◆ Given text

--- START ---

Hello, my name is Dr. Cameron Jones and thank you for tuning in to this week's live stream. I'm doing it from the lab. This is where I spend a lot of my time for a couple of reasons. Most of you who are following this live stream or turn on your TV or radio, probably are aware that at least in Australia the coronavirus restrictions are going to be relaxed to some extent. That means that sectors of the economy are going to be going back to work and we're incredibly busy working on various different aspects of this to support public health. here's an overview of how this is going to work:
This is going to be implemented as follows:
and then the Government is asking all business owners to play their part in making their specific business and COVID safe workplace:
Therefore, my normal, quite lengthy live streams each week are going to be a little bit shorter and we're kicking off with this one which is also, unfortunately, a little bit late. In any case, what I want to bring to you today is really an overview of some of the key papers which have come out in the last week or so which impact on our understanding of COVID-19 or, most specifically, the acquisition of this particular virus.
I'm going to be talking a little bit about that but I'm also going to be previewing some of the results from a survey which we have just done on the Australian population or a sector of the Australian population. I talked about this a little bit in last week's live stream. Essentially, this is focusing on what is called direct and indirect coming into contact with the virus.
There are two ways that you can become sick with the virus. That is obviously coming in contact with infected or asymptomatic persons and the most usual route is a droplet spread. The other one is this indirect contact or picking it up from surfaces, and we've spent quite a lot of time focusing on indirect or fomite transmission.
I'm going to extend a discussion of that into this week's livestream and show, simply because we've done a survey on what people's perceptions and existing knowledge is around SARS CoV-2 and how this impacts on our thinking and also this information is very useful. We're currently putting out a paper which is undergoing peer review at this point in time, and this is going to focus exclusively on this second type of transmission pathway which is the surface contaminants.
In any case, what I want to do now is I want to get up what we're going to be talking about today. I've put this quite provocative title up, COVID Toes, Loss of Smell, and a Preview of our Survey Results on a COVID Safe Workplace. The reason I have done this is that I was quite interested when I saw this paper appear on the pre-print server on the med archive. This particular paper was talking about something called the loss of smell.

--- END ---

[Screenshot grounding data]

--- START ---

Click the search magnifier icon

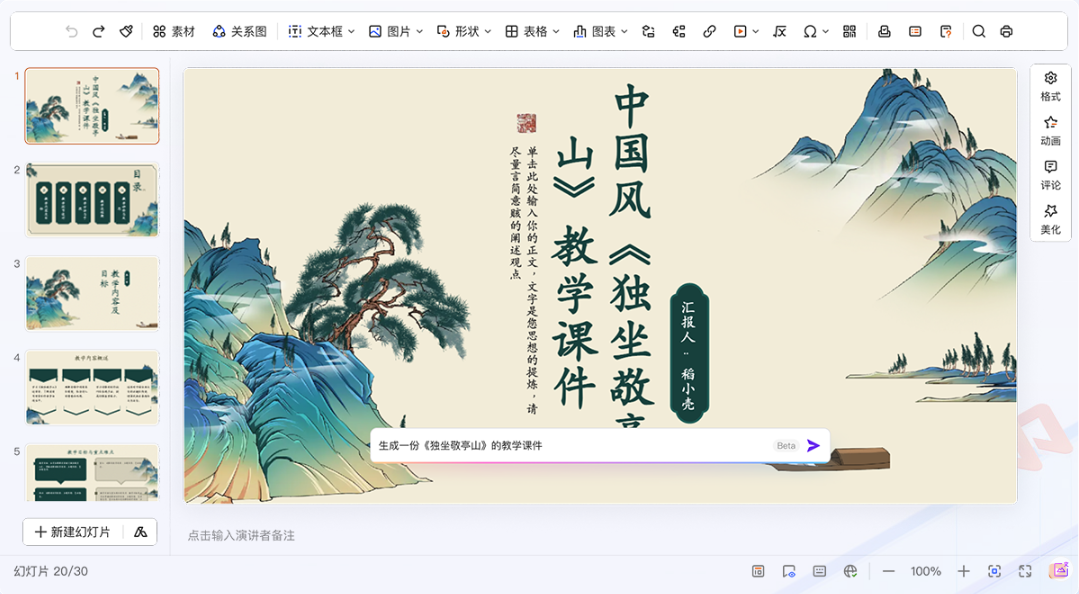(x=979, y=32)
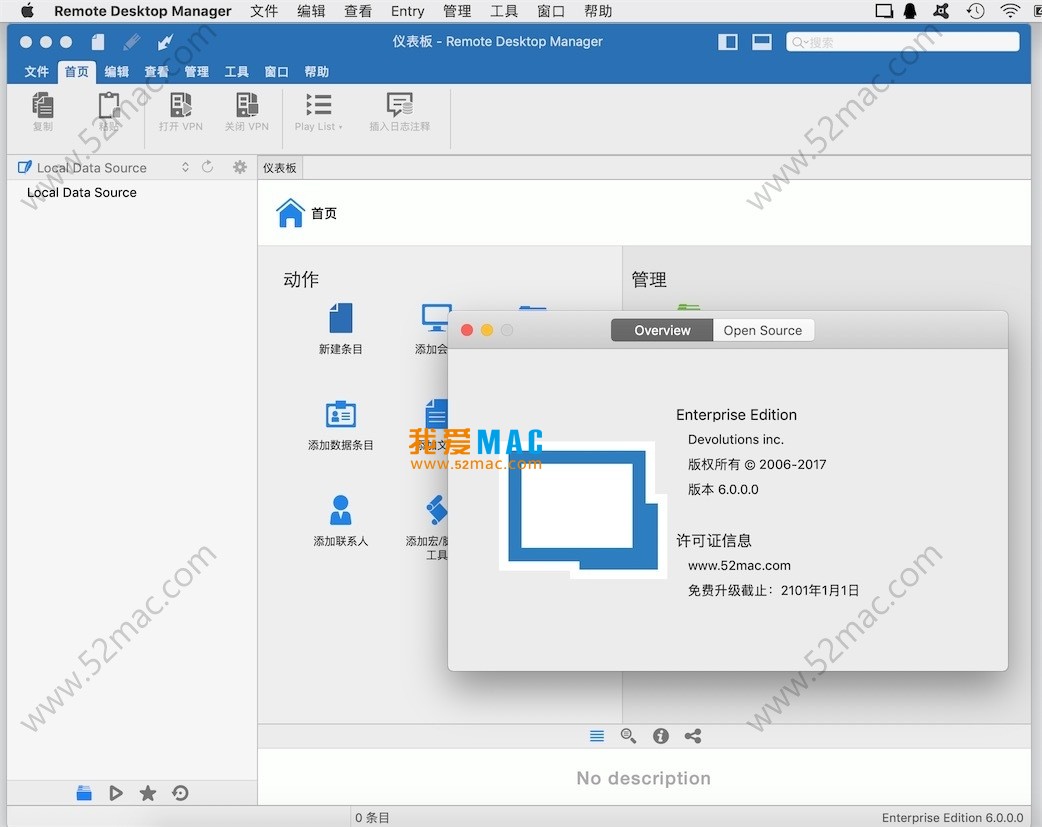Select the Local Data Source tree item
The height and width of the screenshot is (827, 1042).
82,192
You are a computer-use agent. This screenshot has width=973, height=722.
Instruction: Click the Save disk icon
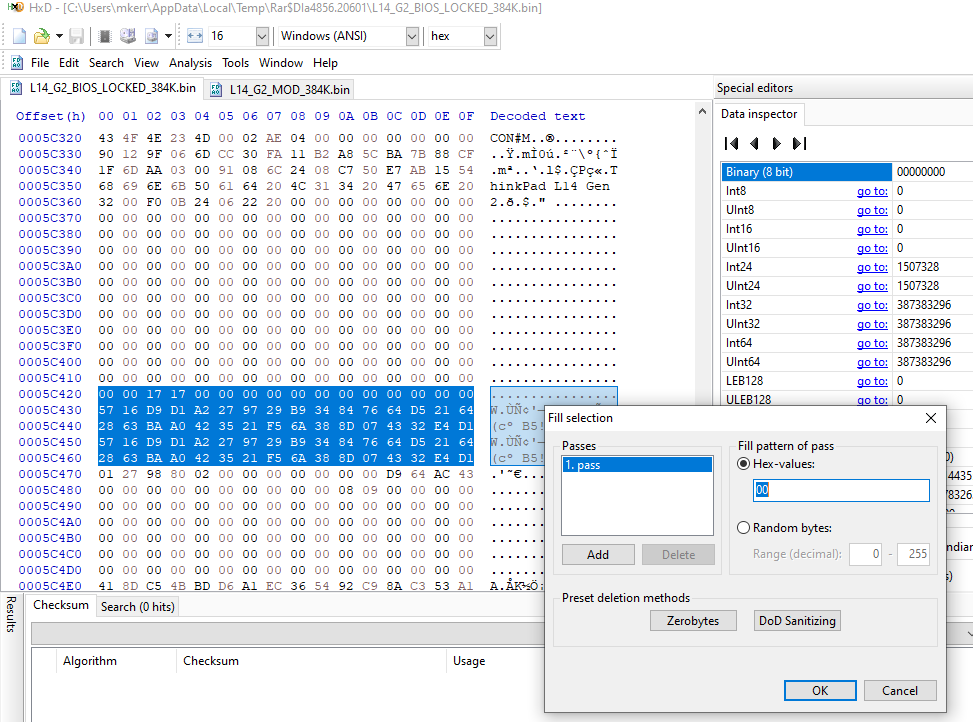(76, 36)
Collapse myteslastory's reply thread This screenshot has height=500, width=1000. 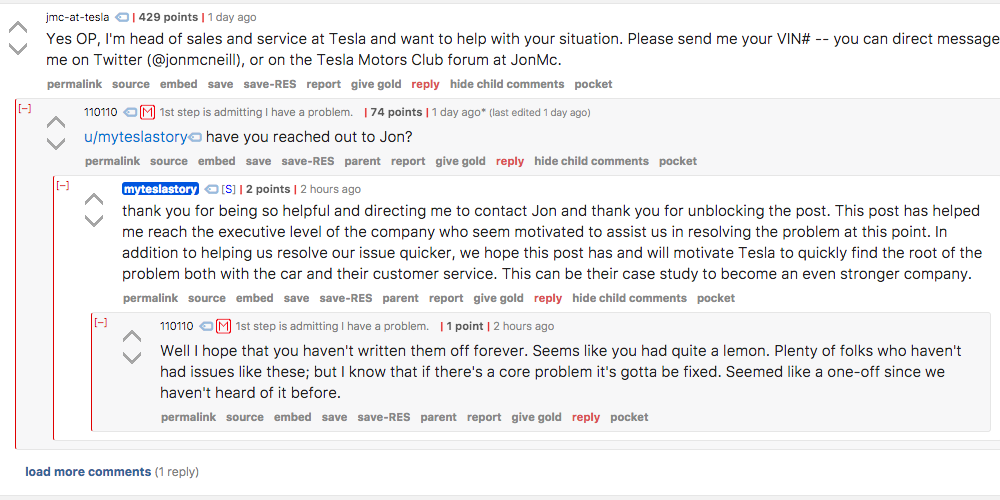[62, 186]
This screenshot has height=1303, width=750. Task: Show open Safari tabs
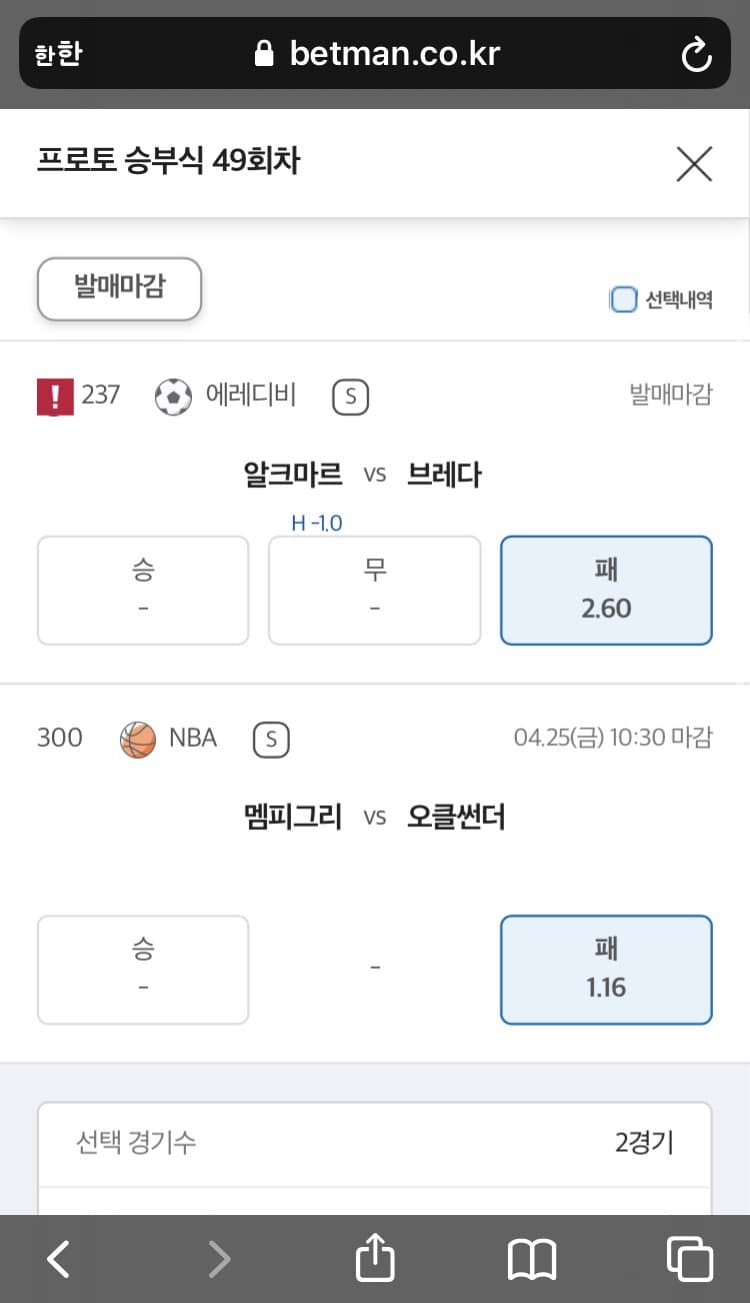click(x=689, y=1258)
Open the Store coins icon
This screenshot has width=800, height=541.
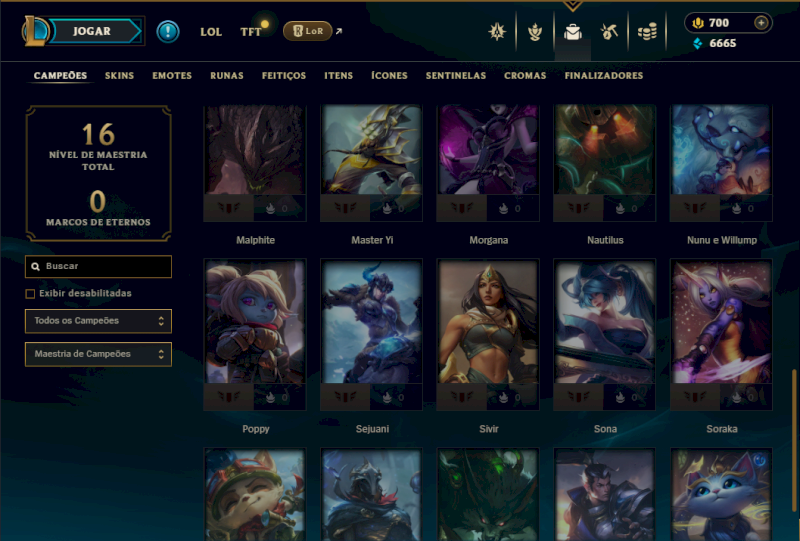click(647, 32)
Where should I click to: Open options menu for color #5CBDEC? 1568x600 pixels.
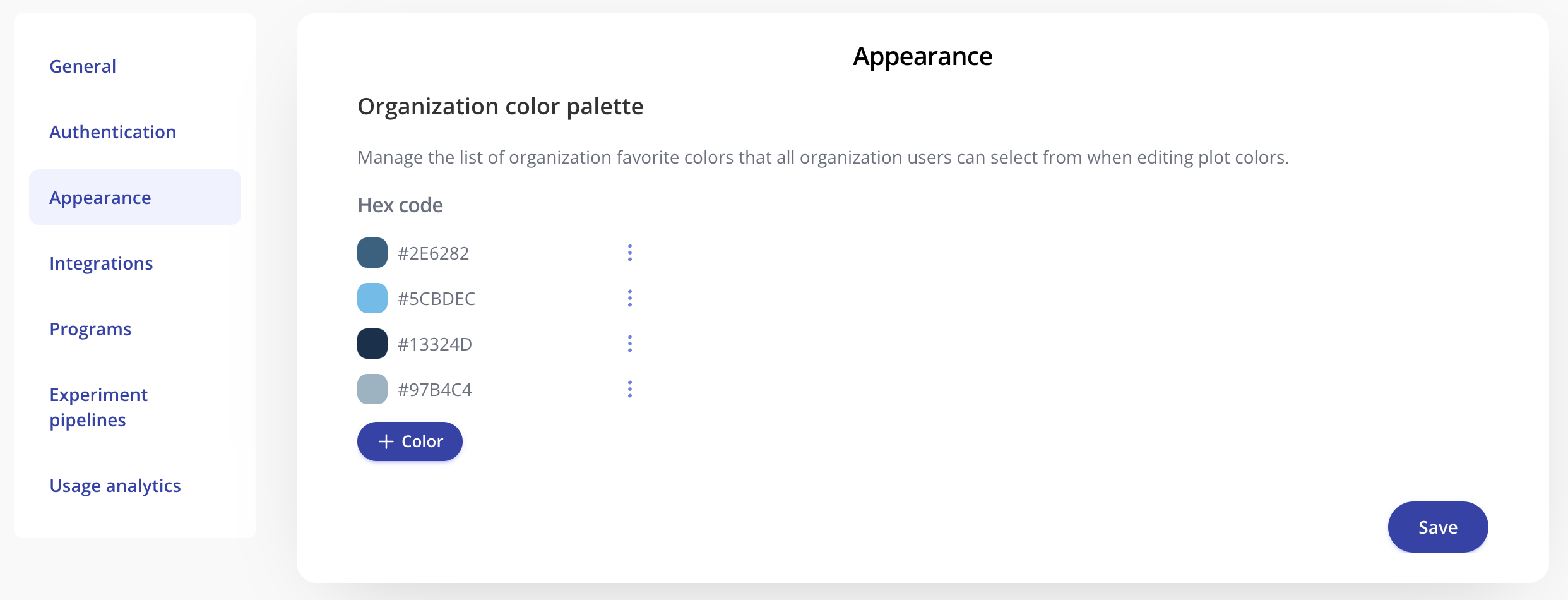click(x=629, y=298)
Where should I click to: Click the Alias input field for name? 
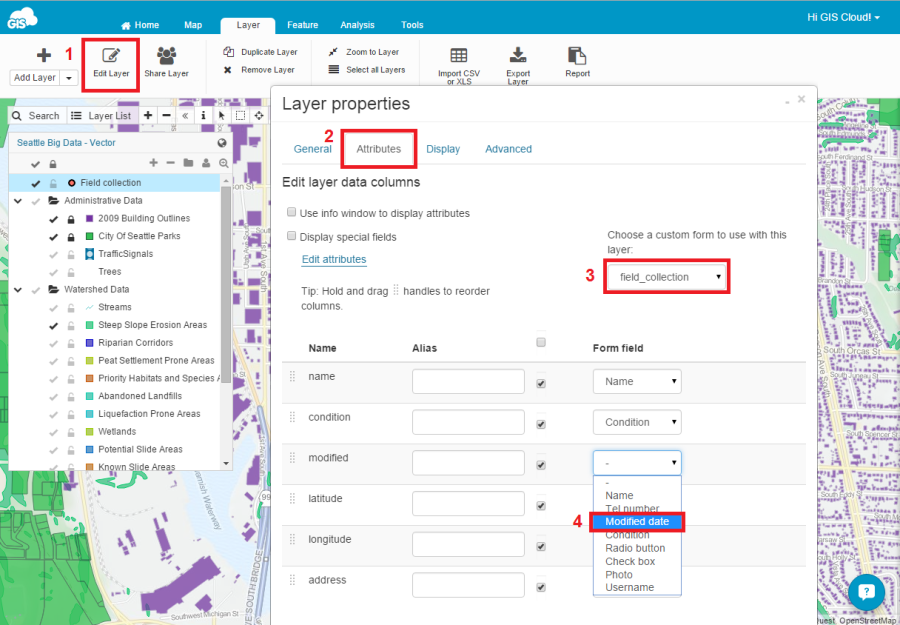[x=469, y=382]
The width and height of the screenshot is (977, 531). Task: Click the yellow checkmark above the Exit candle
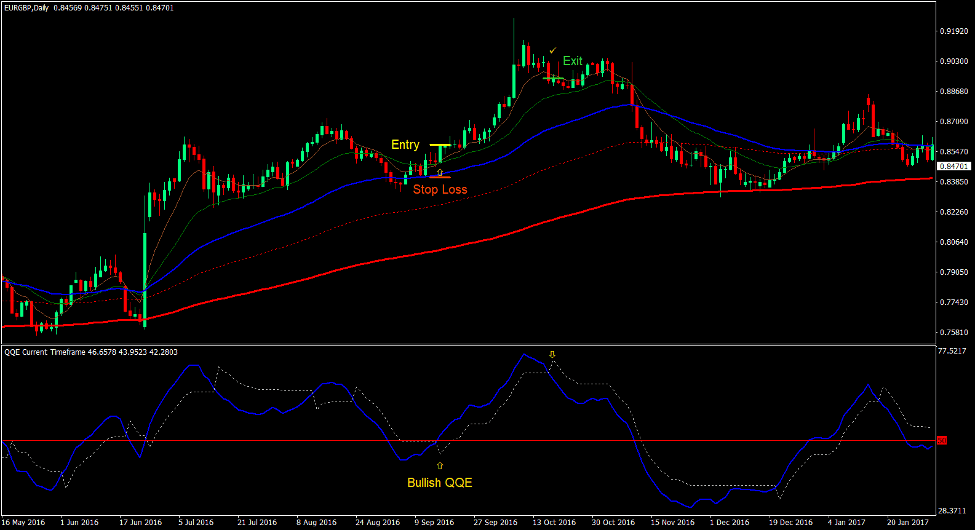click(x=552, y=50)
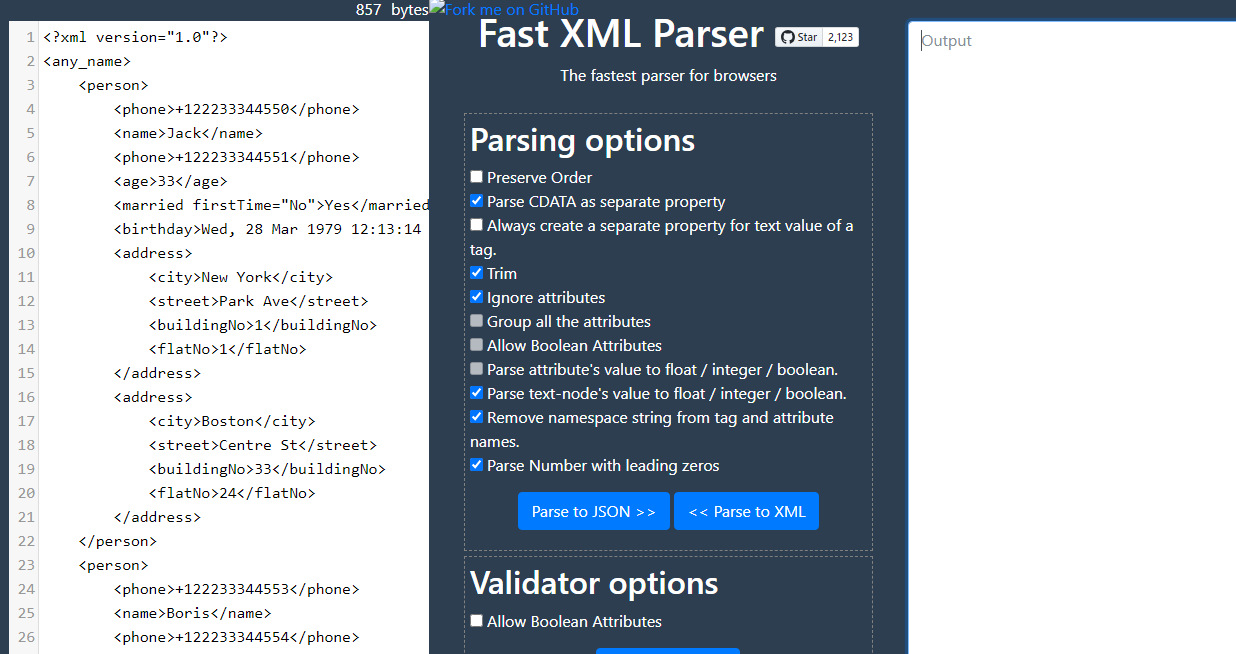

--- END ---

Repeat the part of the COVID-19 livestream transcript starting at "I'm going to be" and ending at "or fomite transmission.".

◆ Output of the exercise
I'm going to be talking a little bit about that but I'm also going to be previewing some of the results from a survey which we have just done on the Australian population or a sector of the Australian population. I talked about this a little bit in last week's live stream. Essentially, this is focusing on what is called direct and indirect coming into contact with the virus.
There are two ways that you can become sick with the virus. That is obviously coming in contact with infected or asymptomatic persons and the most usual route is a droplet spread. The other one is this indirect contact or picking it up from surfaces, and we've spent quite a lot of time focusing on indirect or fomite transmission.